Some background: The Rothschild family was a powerful banking dynasty that started in the 1700s in Germany and became immensely wealthy, powerful, and politically influential in Europe. Some of the family were ardent Zionists, supported the Balfour Declaration, eastern European settlers in Palestine, bought thousands of acres of Ottoman land, and funded the infrastructure of the early state. You will find their names on street signs, buildings, and parks all over Israel. Hence the “never trust a….”
Well, sorry to disappoint, I come from the other side of the tracks. I hail from some tiny shtetl in Eastern Europe, my grandparents came to the Goldene Medina in steerage in the early 1900s, they lost the “s” at Ellis Island in the process of Americanization. My grandfather ran a tiny corner store in Williamsburg where he sold tobacco products; my other grandfather worked in a sweatshop. No money in anyone’s pockets. They lived in tenements a la the film Hester Street amongst the poorest immigrants and chaos of New York.
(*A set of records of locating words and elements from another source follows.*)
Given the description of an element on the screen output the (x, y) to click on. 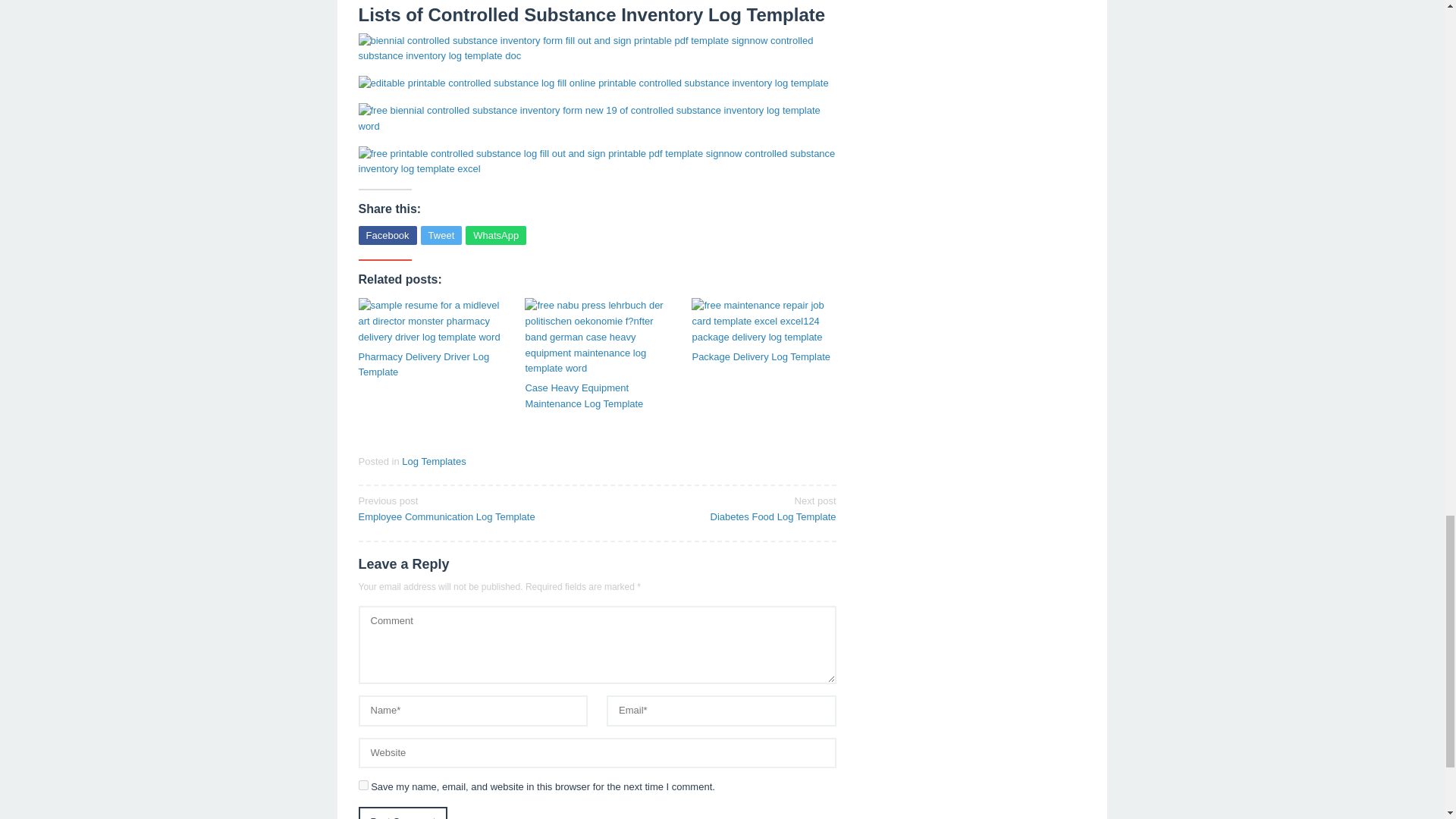
WhatsApp this (495, 235)
Facebook (387, 235)
Share this (387, 235)
Post Comment (402, 812)
yes (363, 785)
Case Heavy Equipment Maintenance Log Template (596, 396)
Permalink to: Case Heavy Equipment Maintenance Log Template (596, 337)
Tweet this (441, 235)
Pharmacy Delivery Driver Log Template (430, 365)
Permalink to: Package Delivery Log Template (763, 321)
Permalink to: Case Heavy Equipment Maintenance Log Template (596, 396)
Post Comment (402, 812)
Permalink to: Package Delivery Log Template (763, 357)
Permalink to: Pharmacy Delivery Driver Log Template (430, 321)
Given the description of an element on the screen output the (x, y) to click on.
So my early Zionism and love of Israel did not come from my name, it came from growing up just post Nazi Holocaust in a family that bought the myth of the “light unto the nations,” kvelled at the early socialist leaning kibbutzim, and the uncritical idea that creating a place (that was essentially empty but for a few backward Bedouins) where Jews could finally be safe was a really good idea. Add seven years of Hebrew school, a Bat Mitzvah steeped in love of Israel, and a magical family trip when I was 14 and the deal was emotionally sealed.
But it gradually became clear to me that because I value the commitment in Judaism to justice and fighting for the oppressed, and because I was involved in other struggles against US military intervention and for women’s rights and health care reform, I began to question the pernicious roles of colonialism, imperialism, militarism, and racism. I began to understand that this “homeland” was far from empty, to see and grapple with the ongoing Palestinian Nakba; ultimately I could no longer support the policies of the State of Israel. Thus it is my responsibility to speak out against a state that claims to speak in my name, (however it is spelled), and because I am a citizen of the country that funds and politically supports much of that oppression.
So, even though I have an archetypal “Jewish name,” I do not have an archetypal Zionist Jewish brain. I make a major distinction between Judaism the religion and Zionism the political national movement and Israel the country. I now understand that the Zionism of Herzl and Ben Gurion and Jabotinsky and everyone who followed in their boots, is the fundamental problem; that there can be no justice and no safety when Jews are privileged and empowered over indigenous Palestinians who are equally deserving human beings. The victims have become the victimizers. I also do not act alone; I am part of a growing international community that is engaged in speaking out, supporting each other, and taking our cues from Palestinian civil society activists and the Israeli Jews who support them.